9-sur la demande de la société Leasecom de dommages-intérêts contre la société SIN
Lorsque des contrats sont interdépendants, la résiliation de l’un quelconque d’entre eux entraîne la caducité, par voie de conséquence, des autres, sauf pour la partie à l’origine de l’anéantissement de cet ensemble contractuel à indemniser le préjudice causé par sa faute.
En l’espèce, il convient de rappeler que si le contrat de location a été déclaré caduc, c’est non en raison d’une quelconque faute commise par l’une des parties, mais uniquement en raison du fait que la résiliation du contrat de garantie et de maintenance décidée par le juge commissaire au 7 mai 2019 a entraîné la caducité du contrat de location interdépendant à la même date.

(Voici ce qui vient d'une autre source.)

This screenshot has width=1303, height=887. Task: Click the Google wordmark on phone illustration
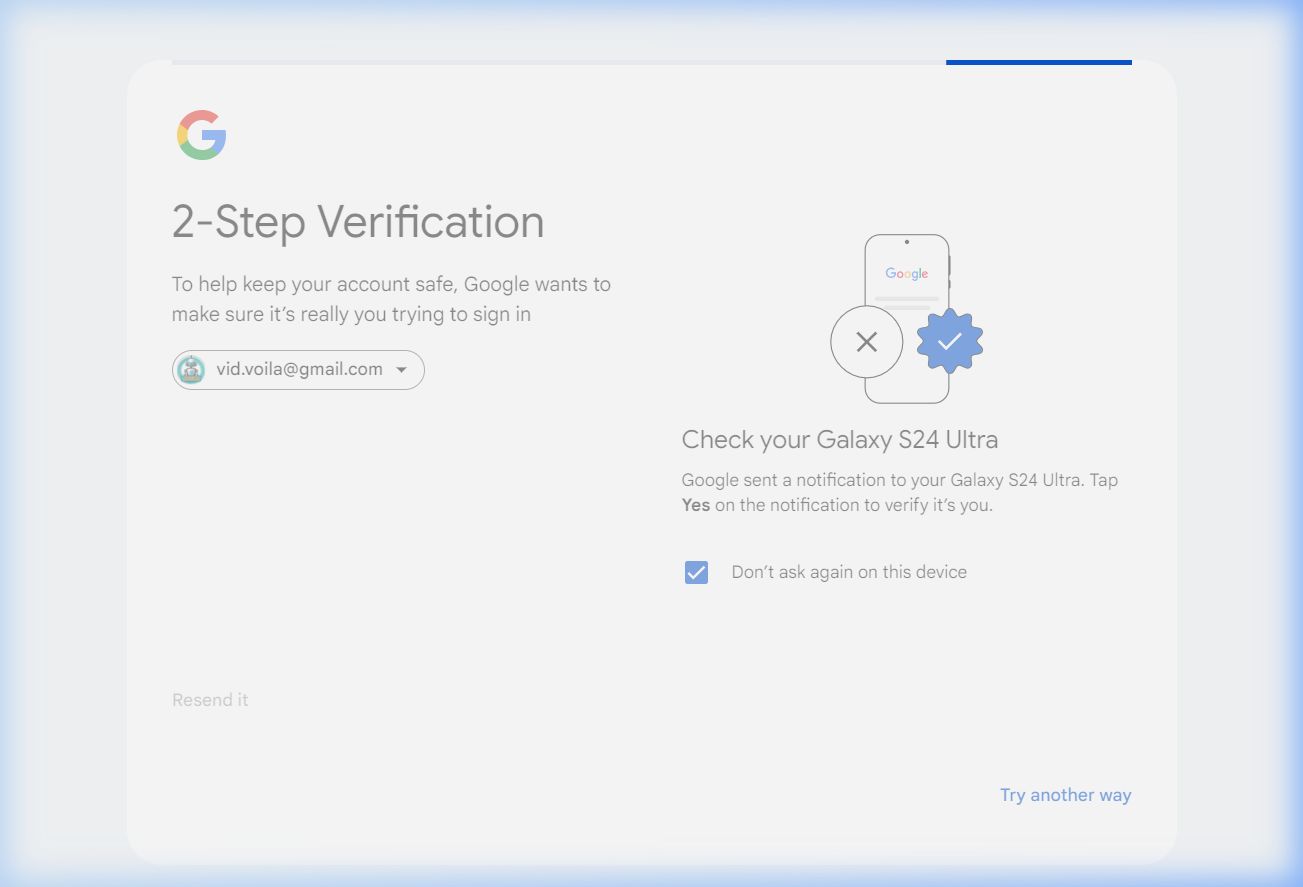point(906,274)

La société SIN n’étant pas à l’origine de l’anéantissement de l’ensemble contractuel et de la disparition du contrat de location conclu entre les sociétés ATV 04 et Leasecom, elle n’a pas commis de faute et n’est donc pas tenue d’indemniser le préjudice subi par la société de location.

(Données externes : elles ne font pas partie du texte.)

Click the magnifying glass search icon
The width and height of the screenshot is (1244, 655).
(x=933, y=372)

La cour ne peut que rejeter la demande de la société Leasecom de dommages-intérêts contre la société SIN.
Seule la société Leasecom étant la créancière de la société ATV 04, la demande de compensation sera rejetée.

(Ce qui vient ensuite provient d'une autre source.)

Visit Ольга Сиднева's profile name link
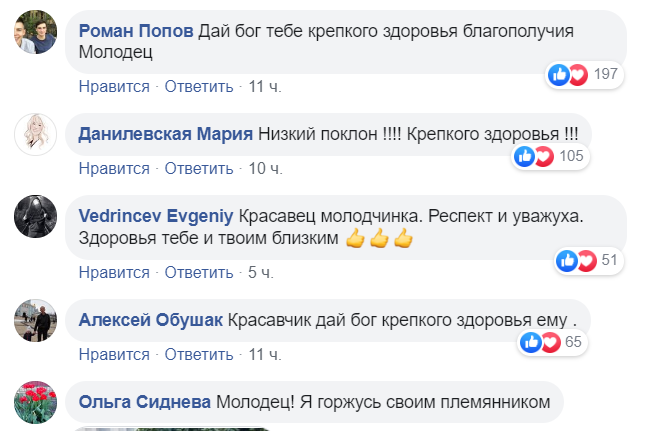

10 -sur les frais du procès
Si la cour a mis fin au contrat de location au 7 mai 2019, la société de location reste néanmoins la créancière de l’appelante, de sorte que le jugement est confirmé en ce qu’il condamne la société ATV 04 aux dépens et au titre de l’article 700.
A hauteur d’appel, la créance de la société Leasecom ayant été considérablement réduite, il n’est pas inéquitable de débouter celle-ci de sa demande au titre de l’article 700 du code de procédure civile et de dire que chaque partie supportera la charge de ses propres dépens.
PAR CES MOTIFS
La cour, statuant publiquement, par arrêt mis à disposition au greffe, réputé contradictoire:
— confirme le jugement du chef de l’article 700 et des dépens et en ses dispositions suivantes soumises à la cour suivantes :
— déboute la société Ambulances taxis VSL des Alpes du sud de sa demande de résiliation à la date du 16 décembre 2017 du contrat la liant à la société SIN au 15.12.2017 et de ses demandes accessoires (caducité du contrat conclu entre Leasecom et la société Ambulances taxis VSL des Alpes du sud À la date du 16 décembre 2017, restitution des loyers versés depuis le 16 décembre 2017 soit 16.182 euros),
— constate la résiliation du contrat conclu entre les sociétés SIN et Ambulances taxis VSL des Alpes du sud au 7 mai 2019,
— condamne la société ATV 04 à restituer à la société Leasecom, au besoin avec le concours de la force publique, les équipements, objets du contrat n°216L64817 (un copieur multifonction de marque Toshiba modèle E-studio 2505 matricule CFJ 63 et ses accessoires, chargeur de documents matricule MCK679259 meuble Desk et carte fax, un copieur multifonction de marque Toshiba modèle E-studio 305 CS matricule 752 731 946 DDTRR),
— autorise la société Leasecom à appréhender lesdits équipements en quelques lieux et quelques mains qu’ils se trouvent au besoin avec le recours de la force publique,
— rejette la demande de la société Leasecom au titre des indemnités de jouissance,
— infirme le jugement pour le surplus de ses dispositions soumises à la cour,
statuant à nouveau et y ajoutant,
— prononce la caducité du contrat de location financière conclu entre Ambulances taxis VSL des Alpes du sud et la société Leasecom à la date du 7 mai 2019,
— condamne la société Ambulances taxis VSL des Alpes du sud à payer à la société Leasecom la somme de 3640,69 euros outre intérêts au taux légal à compter du 7 février 2020, au titre des sommes restant dues en exécution du contrat de location,
— rejette les demandes de la société Leasecom en indemnisation présentées contre les sociétés Ambulances taxis VSL des Alpes du sud et SIN,
— rejette le surplus de la demande en paiement de la société Leasecom à l’encontre de la société Ambulances taxis VSL des Alpes du sud,
— dit n’y avoir lieu à compensation,
— rejette les demandes au titre de l’article 700 du code de procédure civile,
— dit que chaque partie supportera la charge de ses propres dépens.